- [WORK ORDER]: Return only those lines of the listing that hold the word "computer".

- [DATA SHOWN]:
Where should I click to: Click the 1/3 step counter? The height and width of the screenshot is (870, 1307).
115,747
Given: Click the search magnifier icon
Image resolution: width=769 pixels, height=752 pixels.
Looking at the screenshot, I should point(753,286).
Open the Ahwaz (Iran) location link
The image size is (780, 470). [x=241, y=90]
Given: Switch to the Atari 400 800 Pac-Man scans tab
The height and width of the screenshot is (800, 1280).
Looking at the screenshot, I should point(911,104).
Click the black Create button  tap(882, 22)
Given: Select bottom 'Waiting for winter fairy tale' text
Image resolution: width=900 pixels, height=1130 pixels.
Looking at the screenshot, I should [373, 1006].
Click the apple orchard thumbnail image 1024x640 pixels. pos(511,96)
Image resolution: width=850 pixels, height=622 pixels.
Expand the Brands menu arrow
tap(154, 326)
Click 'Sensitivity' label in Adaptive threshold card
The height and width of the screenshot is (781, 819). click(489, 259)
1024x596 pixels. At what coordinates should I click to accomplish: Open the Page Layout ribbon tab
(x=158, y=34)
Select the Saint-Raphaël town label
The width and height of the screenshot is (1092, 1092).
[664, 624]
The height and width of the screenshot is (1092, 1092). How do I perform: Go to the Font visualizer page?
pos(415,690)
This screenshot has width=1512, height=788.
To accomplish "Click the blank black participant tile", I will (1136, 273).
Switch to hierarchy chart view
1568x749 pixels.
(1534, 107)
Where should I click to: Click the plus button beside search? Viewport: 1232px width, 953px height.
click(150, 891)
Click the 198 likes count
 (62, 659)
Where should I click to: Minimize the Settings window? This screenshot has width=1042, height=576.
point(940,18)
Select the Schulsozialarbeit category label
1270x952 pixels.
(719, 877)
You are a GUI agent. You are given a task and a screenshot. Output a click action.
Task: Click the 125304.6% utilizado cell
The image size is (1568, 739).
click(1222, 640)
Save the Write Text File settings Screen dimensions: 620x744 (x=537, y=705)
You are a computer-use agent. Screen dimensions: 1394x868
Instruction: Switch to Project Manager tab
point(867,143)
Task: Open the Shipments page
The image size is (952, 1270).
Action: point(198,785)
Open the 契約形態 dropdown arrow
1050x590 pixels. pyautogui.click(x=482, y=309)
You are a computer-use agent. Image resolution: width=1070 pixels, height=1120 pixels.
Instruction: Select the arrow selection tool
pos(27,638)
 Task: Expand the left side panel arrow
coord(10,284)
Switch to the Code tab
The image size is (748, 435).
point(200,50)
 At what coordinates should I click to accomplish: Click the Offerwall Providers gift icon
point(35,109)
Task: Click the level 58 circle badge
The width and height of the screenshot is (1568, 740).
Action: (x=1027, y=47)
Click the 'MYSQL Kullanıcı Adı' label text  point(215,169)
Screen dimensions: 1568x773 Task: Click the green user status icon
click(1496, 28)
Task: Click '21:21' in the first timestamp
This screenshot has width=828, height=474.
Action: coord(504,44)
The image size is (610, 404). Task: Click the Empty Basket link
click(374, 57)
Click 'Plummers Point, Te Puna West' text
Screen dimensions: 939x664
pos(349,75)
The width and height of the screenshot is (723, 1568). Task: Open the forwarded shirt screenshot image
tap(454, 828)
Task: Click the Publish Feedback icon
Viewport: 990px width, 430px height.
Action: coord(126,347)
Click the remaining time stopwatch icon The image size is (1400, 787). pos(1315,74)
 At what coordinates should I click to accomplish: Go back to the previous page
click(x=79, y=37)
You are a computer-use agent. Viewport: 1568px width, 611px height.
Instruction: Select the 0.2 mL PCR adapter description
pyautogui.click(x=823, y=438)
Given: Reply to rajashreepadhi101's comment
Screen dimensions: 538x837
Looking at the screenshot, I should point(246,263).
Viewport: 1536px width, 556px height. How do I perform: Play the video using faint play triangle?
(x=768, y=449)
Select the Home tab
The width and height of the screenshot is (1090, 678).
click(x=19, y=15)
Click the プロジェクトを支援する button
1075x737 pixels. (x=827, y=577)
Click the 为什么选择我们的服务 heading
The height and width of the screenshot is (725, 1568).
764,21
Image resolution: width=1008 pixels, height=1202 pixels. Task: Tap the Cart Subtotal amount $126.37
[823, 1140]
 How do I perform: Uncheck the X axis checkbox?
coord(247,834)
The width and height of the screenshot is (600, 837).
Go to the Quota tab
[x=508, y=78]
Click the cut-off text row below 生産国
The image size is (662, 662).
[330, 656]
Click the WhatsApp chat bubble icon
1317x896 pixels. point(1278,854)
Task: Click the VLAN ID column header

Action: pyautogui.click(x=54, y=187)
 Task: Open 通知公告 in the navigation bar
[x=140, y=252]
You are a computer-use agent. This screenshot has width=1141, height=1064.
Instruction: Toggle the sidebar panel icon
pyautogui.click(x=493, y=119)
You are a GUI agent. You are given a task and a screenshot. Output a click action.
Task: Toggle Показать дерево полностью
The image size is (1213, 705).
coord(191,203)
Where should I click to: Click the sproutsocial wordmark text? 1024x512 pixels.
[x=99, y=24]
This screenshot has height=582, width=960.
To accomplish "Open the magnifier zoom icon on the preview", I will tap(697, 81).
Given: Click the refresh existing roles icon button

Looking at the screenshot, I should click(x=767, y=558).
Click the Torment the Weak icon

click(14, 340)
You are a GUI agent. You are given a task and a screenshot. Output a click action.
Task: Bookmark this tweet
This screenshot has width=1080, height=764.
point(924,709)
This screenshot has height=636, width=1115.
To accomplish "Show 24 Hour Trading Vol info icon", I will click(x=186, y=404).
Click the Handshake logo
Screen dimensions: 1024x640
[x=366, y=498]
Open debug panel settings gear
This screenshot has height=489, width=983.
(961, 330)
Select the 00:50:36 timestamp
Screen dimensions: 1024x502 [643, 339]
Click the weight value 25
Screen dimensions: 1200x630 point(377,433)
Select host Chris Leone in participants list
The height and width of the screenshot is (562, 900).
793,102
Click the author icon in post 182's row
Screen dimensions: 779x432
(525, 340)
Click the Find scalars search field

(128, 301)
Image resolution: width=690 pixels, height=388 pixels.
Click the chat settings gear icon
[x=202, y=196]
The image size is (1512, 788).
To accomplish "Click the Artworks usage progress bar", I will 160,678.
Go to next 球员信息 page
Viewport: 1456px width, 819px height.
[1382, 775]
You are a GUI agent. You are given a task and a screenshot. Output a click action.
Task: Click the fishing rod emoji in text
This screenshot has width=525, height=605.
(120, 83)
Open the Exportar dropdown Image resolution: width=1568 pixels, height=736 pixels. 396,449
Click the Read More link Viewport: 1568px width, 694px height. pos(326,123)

- [RESPONSE AREA]:
You are a computer-use agent. Screen dimensions: 1394x868
You are a computer-use agent. Image resolution: width=1070 pixels, height=1120 pixels.
You are a computer-use agent. Viewport: 1568px width, 611px height.
You are a computer-use agent. This screenshot has width=1141, height=1064.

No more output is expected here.